ある日突然、教会に神託が下った。魔王の復活と、勇者の誕生を告げる内容だった。
年々増えていく魔物被害は、魔王復活の前触れであったことに教会と王家は震撼した。魔族との戦争があったのは二百年以上前で、当時を知っている者はもう生きていない。
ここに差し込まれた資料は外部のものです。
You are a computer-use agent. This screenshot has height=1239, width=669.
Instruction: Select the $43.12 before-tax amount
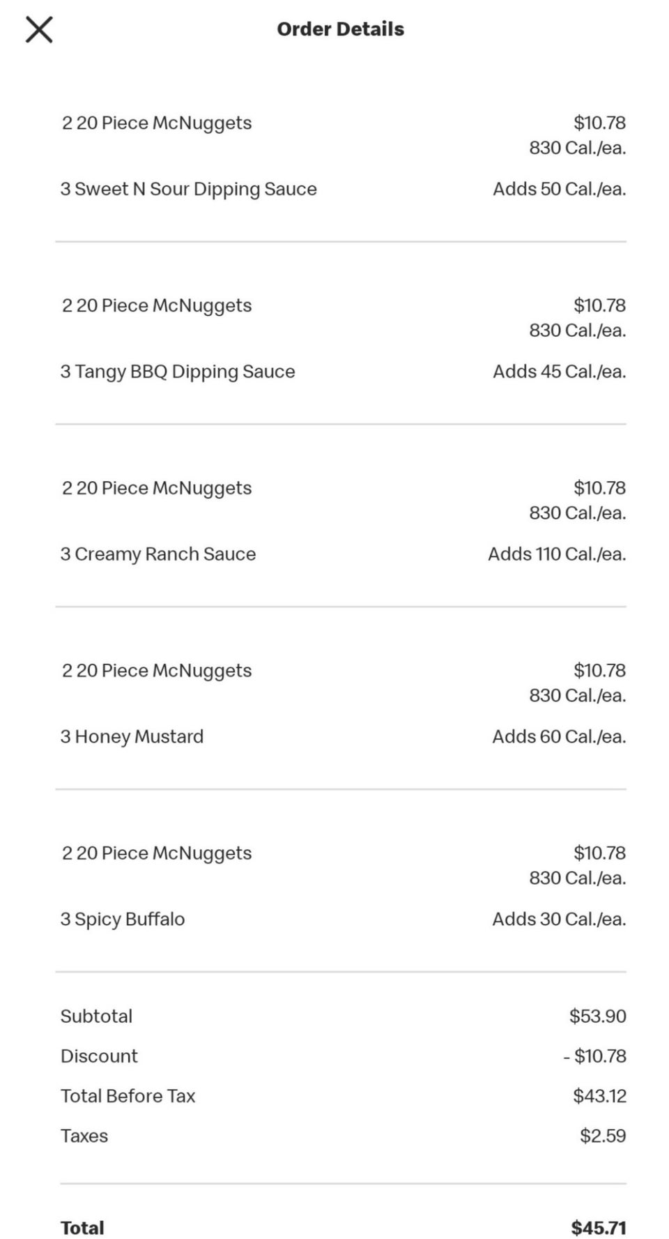coord(599,1096)
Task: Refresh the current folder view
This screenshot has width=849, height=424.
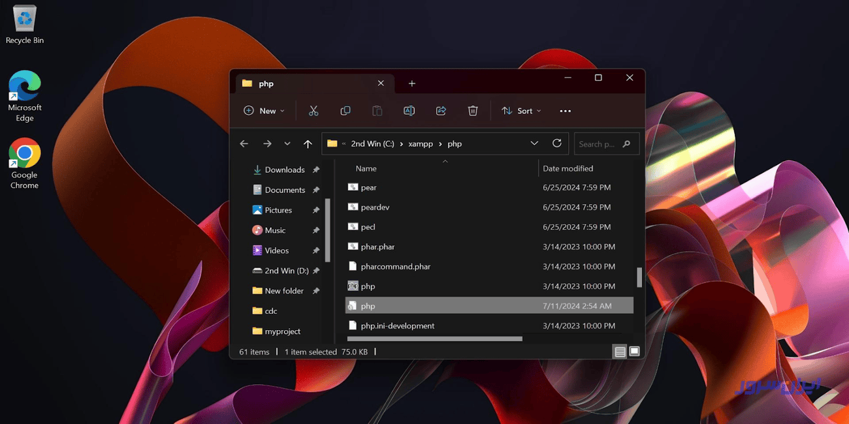Action: [x=556, y=144]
頼りになるのは王家に残された歴史書と、王家の宝物庫に祭られている聖剣。国宝である聖剣は、もう二百年以上鞘から抜かれていない飾り物と化していた。勇者にしか引き抜けないため、武器として使い物になるのかさえもわからなかった。
何もかもが手探りの中で、神託にあった国境沿いの村をしらみつぶしに探し、ベルタという村でノイシュ様を見つけた。彼が聖剣を手にすると淡く光り、誰も抜けなかった鞘から聖剣を軽々と抜き放って見せたのだ。
「勇者だ……、勇者様を見つけたぞ!」
教会の人たちや村人たちも勇者の誕生に喜び、お祭り騒ぎになった。
すぐに王都に来て魔王討伐に力を貸してほしいとノイシュ様にお願いすると、快く引き受け、私に笑いかけてくれた。
「聖女様も討伐メンバーなんですね。か弱い女性なのに聖魔法が使えるなんてすごいです! 俺も国民と聖女様を守るために頑張りますよ」
「そんな……、私は聖女といっても生まれは平民で孤児だったんです。だからそんなに畏まらなくていいですよ。聖女様ではなく、ルナリアと呼んでください」
「え!? そうなのか? とても綺麗だからてっきり貴族の令嬢なのかと思ってたよ」
「え!? 私が!? そんなわけないですよ……っ、何を言ってるんですか」
この時の私は、不意に綺麗だと言われてかなり挙動不審だったと思う。今まで教会で暮らしてきて、存在を蔑まれることはあっても容姿や何かを誉めてもらえたことはなかったから、どう返すのが正解なのかわからなかった。
「そんなことあるよ。ルナリアは可愛いし、薄紫色の髪も琥珀色の瞳も綺麗だし、なにより纏う空気が清らかで側にいると何だか心地いい。――よし、それじゃ改めまして。ルナリア、一緒に魔王討伐頑張ろう」
握手を求められて、戸惑いながらもその大きな手を握った。そしてニコっと無邪気な笑顔を向けられ、なぜか私は泣きそうになった。
聖女になって、「一緒に頑張ろう」と言われたのは初めてだったのだ。そんな温かい言葉は、王都に来てから一度も聞いたことがなかったから、不意打ちに胸が熱くなってしまった。